_Supplied passage:_
....
IMO, the Monk isn't (and shouldn't be) a Fighter kit. It isn't and shouldn't just replace armor with wisdom to AC. Let me lay out a reason why I am so opposed.
I see three options that happens with monks being fighters. First, we could get a monk that is almost identical to a fighter, same BAB (or w/e BAB will end up in 5e) and basic combat abilities. They'll both be able to disable opponents via trip and disarm and they'll both have about comparable AC. They'll have all these things because you can't have one fighter be that much different from another fighter if they are going to be even a little bit balanced with one another.
Second could be that the fighter keeps armor and weapons and becomes a vastly superior combatant with the monk being inferior for only using his fists whereas the fighter can use any weapon he wants, all with more damage and freely available upgrades. I'm going to call this the 3e combat disparity. This gap may be smaller in 5e depending on how upgrades and flatter math works but it seems that if the monk has to spend his time specializing he'll end up weaker than the guy who just took a single discipline.
Third is that the monk is vastly superior to the fighter, with better AC due to wis and dex to AC and no penalties from armor. They'll also get other special tricks like the ones that come from the 3e levels to make them cool or interesting. But of course there is a base fighter so they'll be equally competent in attacking too, and put all together they'll end up better than the stock-fighter.

None of these are very attractive. They ALL have the problem of making the monk too similar to the fighter or lacking the distinction of what the monk is from the fighter.
As I said earlier up-thread, tell me what I'd have to lose while I'm spending time becoming a monk. I don't want to have to be a fighter who builds towards a monk. I don't want to have to be a monk who builds towards a fighter either. They are separate and unique and should remain that way.



Dausuul said:


> A D&D class is more than just a set of mechanics.  It's a concept, an archetype. And the "fighter" archetype and the "monk"  archetype are very different beasts. Quasi-mystical abilities are part of what defines the monk. As for the Asian flavor... shrug. If you don't want it in your setting, unleash the banhammer. That's what it's for.



I'm not usually for having extras like this but I wholeheartedly agreed. We're not talking about a school of spells that you would have to ban, we are talking about one class that you feel doesn't fit with your interpretation of fantasy europe. That is a simple fix.
....
_Data extract:_
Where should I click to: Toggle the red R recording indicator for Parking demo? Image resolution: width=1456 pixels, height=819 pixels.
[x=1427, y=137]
....
_Required task:_ Extend the forum post arguing that the monk should not be a fighter kit, picking up right after its last sentence.

_Response for this exercise:_
> The real challenge with monks is figuring out what exactly they're supposed to _do_ as adventurers. My inclination would be to make them specialists at a) disabling and debuffing enemies, b) scouting and exploring, and c) overcoming magical threats.



I wholeheartedly agree. On top of not wanting to lose my monk I want to see them get extra abilities that define them. They are poorly defined if going by a purely combat related aspect as it is. I do want to see something like debuffing, scouting and so on. These are all things that monks can and should be able to do that would be poorly represented with a monk as fighter model.



Sammael said:


> The MAIN things that define the monk are his rigorous monastic martial training that fuels his ability to effectively fight unarmed and unarmored, and his maneuvers that are aimed at crippling or disabling foes. I am pretty positive that slow fall, minor self-healing, and the ability to dimension door once per day are *not* the defining features of this class. For those who want them, as I said, they should be easily attainable via feats, multiclassing, or some other means (with a suggested progression listed in the monk kit description).



Monks are not defined by their combat prowess in the same way that rogues aren't fighters. Yes they both can and do fight in melee but that isn't their only thing. Fighters excel when they are able to hone and perfect their skills (combat feats/training) to becoming a better fighter. Monks on the other hand lie closer to rogues in that they get special skills through training themselves at different tasks. The REASON I chose to play a monk all those years ago and why it has become my favourite class is in no small part due to the self-healing, DD, immunities, resistances and what not. Also I enjoyed the high skill ranks. None of these aspects are well suited when you play a straight fighter.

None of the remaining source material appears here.